American Association for the Abolition of Involuntary Mental Hospitalization
- Formation: 1970
- Founder: Thomas Szasz, George Alexander, Erving Goffman
- Dissolved: 1980
- Type: Non-profit NGO
- Headquarters: US, Syracuse, NY 1 3203 Roger Yanow, Sec.-Treas
- Fields: psychiatry
- Board chairman: Thomas Szasz
- Publication: The Abolitionist

= American Association for the Abolition of Involuntary Mental Hospitalization =

American advocacy organization (1970-1980)

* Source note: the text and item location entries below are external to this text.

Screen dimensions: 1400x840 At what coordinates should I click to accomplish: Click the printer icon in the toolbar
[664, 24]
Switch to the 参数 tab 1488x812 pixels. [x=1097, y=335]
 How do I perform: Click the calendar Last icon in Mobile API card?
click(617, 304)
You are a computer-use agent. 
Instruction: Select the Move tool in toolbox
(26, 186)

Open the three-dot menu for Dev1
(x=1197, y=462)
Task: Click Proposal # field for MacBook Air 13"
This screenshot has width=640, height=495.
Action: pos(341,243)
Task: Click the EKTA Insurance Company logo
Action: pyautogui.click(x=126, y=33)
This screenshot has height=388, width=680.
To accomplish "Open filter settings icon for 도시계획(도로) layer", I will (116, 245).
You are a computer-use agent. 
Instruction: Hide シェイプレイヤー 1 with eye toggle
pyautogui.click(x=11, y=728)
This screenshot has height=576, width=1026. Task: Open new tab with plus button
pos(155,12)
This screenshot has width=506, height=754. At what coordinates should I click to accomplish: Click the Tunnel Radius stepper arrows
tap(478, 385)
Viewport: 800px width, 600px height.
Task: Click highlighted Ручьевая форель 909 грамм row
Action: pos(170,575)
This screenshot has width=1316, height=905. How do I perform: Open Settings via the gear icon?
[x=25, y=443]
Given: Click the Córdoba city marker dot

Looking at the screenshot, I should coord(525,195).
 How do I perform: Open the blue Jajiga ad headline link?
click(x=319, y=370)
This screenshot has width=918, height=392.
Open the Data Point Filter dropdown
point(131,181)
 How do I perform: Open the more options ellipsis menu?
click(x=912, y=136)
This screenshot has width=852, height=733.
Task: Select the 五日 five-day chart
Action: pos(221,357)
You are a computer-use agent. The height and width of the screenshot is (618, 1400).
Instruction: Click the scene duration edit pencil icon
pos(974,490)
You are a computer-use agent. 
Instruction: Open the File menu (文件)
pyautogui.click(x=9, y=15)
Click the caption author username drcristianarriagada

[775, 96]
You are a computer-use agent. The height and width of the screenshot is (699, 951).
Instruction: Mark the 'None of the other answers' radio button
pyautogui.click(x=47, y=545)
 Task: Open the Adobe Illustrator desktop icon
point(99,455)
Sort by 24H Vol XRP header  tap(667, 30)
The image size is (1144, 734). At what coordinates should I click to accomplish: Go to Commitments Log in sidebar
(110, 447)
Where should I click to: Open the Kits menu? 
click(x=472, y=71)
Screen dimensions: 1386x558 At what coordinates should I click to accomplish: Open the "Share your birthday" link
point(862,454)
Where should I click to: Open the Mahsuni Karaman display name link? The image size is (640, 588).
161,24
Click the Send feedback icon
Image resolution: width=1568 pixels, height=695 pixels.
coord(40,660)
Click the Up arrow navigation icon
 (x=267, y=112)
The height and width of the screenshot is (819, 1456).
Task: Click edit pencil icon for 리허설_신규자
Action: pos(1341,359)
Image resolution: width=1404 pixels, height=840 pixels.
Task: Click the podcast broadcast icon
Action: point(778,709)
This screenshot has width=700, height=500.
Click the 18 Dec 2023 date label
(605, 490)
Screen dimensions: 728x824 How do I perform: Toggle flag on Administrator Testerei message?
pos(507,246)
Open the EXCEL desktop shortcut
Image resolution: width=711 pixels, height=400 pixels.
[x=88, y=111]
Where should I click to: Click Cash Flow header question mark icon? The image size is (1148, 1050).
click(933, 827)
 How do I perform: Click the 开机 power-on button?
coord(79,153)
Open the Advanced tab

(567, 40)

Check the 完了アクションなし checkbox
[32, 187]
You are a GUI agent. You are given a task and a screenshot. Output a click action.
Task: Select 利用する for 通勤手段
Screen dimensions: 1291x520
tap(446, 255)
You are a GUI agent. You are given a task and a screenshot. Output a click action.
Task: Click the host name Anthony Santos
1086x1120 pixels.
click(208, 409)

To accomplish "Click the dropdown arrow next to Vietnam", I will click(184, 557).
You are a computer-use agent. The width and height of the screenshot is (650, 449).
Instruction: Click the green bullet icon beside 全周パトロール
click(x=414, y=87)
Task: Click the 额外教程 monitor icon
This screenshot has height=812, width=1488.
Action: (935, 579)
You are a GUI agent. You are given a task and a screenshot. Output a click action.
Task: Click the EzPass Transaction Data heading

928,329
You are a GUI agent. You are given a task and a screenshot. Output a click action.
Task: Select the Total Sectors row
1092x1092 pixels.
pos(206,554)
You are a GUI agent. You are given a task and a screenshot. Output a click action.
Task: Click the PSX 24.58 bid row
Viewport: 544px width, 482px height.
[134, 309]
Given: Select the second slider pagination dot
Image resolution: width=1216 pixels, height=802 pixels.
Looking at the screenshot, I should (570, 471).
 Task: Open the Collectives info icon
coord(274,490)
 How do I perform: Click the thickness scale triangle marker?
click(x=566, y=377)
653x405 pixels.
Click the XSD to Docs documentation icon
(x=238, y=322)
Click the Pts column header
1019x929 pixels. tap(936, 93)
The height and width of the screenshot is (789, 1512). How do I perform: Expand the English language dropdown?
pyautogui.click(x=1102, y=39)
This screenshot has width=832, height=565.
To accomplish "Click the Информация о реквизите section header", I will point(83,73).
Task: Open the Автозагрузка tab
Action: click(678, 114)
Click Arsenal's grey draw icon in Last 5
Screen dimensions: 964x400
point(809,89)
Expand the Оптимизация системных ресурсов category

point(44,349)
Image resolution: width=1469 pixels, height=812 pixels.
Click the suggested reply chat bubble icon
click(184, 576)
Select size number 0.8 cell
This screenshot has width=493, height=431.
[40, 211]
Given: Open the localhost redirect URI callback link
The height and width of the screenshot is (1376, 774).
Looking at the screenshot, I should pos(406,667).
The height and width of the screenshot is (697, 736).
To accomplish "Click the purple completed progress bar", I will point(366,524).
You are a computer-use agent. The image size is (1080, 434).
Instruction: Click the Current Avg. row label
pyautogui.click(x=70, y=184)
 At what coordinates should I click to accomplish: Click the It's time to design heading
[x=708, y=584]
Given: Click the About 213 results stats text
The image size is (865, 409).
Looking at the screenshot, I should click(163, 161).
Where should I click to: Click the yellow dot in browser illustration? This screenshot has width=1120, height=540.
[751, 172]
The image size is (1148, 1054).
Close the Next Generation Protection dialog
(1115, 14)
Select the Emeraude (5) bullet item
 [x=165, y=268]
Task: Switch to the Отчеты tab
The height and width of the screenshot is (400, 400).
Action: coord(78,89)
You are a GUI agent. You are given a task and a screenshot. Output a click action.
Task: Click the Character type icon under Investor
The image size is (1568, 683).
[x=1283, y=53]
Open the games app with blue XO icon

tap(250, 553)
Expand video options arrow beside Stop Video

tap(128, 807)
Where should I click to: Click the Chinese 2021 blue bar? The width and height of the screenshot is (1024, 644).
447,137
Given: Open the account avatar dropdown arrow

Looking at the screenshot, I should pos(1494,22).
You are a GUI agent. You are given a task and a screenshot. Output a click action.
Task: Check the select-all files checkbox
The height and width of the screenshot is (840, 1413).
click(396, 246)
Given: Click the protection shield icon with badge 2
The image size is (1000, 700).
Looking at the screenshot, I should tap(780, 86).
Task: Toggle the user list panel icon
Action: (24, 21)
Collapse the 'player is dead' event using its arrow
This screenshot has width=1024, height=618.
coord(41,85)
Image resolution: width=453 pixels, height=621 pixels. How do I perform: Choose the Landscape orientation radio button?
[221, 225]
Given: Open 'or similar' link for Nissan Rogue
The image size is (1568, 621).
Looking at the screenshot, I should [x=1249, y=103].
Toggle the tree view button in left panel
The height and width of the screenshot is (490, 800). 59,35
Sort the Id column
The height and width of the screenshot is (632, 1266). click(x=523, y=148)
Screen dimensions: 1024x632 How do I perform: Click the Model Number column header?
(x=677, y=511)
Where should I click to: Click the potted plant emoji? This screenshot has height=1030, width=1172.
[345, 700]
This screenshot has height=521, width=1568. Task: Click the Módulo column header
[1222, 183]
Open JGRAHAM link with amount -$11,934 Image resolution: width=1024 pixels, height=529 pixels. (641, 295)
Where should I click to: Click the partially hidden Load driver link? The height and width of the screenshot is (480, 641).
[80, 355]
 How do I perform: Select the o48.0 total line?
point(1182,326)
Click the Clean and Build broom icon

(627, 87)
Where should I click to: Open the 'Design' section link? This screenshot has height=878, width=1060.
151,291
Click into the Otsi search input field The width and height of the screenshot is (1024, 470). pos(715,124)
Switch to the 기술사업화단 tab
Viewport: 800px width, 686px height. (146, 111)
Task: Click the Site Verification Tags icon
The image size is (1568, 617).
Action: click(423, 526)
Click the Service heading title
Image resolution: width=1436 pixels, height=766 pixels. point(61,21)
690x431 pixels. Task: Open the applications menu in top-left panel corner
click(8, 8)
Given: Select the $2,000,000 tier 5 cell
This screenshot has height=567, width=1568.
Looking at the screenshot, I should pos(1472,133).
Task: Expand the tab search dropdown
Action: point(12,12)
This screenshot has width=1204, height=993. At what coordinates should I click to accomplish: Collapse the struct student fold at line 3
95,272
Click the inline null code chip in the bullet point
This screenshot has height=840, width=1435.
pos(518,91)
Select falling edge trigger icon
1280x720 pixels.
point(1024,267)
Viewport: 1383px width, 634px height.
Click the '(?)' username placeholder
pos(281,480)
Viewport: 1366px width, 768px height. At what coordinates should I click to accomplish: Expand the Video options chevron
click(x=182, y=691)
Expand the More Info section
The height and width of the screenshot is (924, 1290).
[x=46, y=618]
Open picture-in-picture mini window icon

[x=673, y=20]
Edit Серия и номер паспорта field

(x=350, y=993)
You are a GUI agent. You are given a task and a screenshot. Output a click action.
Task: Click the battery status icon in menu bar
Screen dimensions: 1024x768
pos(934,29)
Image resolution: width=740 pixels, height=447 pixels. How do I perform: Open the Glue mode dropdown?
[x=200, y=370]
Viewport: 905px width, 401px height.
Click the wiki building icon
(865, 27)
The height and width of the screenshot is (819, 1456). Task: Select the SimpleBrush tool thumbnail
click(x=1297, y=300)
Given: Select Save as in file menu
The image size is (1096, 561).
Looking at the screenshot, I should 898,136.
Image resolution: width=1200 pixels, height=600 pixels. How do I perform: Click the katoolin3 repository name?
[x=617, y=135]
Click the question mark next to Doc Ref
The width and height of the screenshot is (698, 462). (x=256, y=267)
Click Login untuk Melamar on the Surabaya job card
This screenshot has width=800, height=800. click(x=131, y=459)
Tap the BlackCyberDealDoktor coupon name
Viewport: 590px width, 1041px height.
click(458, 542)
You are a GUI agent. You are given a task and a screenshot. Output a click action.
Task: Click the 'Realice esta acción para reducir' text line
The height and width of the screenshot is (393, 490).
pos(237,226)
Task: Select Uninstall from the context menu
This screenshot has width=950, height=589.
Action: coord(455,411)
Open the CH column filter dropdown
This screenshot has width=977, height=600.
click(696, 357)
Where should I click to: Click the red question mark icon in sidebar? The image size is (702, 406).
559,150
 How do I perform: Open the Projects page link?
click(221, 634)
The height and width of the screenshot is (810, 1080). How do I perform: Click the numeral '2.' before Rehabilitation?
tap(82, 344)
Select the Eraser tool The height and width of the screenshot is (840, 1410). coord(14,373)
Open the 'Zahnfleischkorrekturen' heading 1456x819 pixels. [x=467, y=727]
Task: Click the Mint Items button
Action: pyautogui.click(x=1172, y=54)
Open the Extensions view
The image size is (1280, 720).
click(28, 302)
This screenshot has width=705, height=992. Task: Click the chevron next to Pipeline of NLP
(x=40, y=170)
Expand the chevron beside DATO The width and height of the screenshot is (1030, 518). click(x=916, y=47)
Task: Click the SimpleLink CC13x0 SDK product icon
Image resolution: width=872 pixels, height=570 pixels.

The American Association for the Abolition of Involuntary Mental Hospitalization (AAAIMH) was an organization founded in 1970 by Thomas Szasz, George Alexander, and Erving Goffman for the purpose of abolishing involuntary psychiatric intervention, particularly involuntary commitment. The founding of the AAAIMH was announced by Szasz in 1971 on the American Journal of Public Health and American Journal of Psychiatry. In the Platform Statement of the association, one can read:

Throughout the entire history of psychiatry, involuntary psychiatric interventions, and especially involuntary mental hospitalization, have been regarded as morally and professionally legitimate procedures. No group of physicians, lawyers, or social scientists has ever rejected such interventions as contrary to elementary principles of dignity and liberty and hence as morally and professionally illegitimate. The AAAIMH does.

Board chairman of the association was Thomas Szasz. The association provided legal help to psychiatric patients and published a journal, The Abolitionist. The organisation was dissolved in 1980.